_Given instruction_. Copy out the data below with each "Click" swapped for "Select", changing nothing else.
--- Start Information given ---
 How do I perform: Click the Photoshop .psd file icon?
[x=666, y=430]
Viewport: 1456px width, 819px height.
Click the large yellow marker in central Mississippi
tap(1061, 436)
--- End Information given ---
_Written answer_.
 How do I perform: Select the Photoshop .psd file icon?
[x=666, y=430]
Viewport: 1456px width, 819px height.
Select the large yellow marker in central Mississippi
tap(1061, 436)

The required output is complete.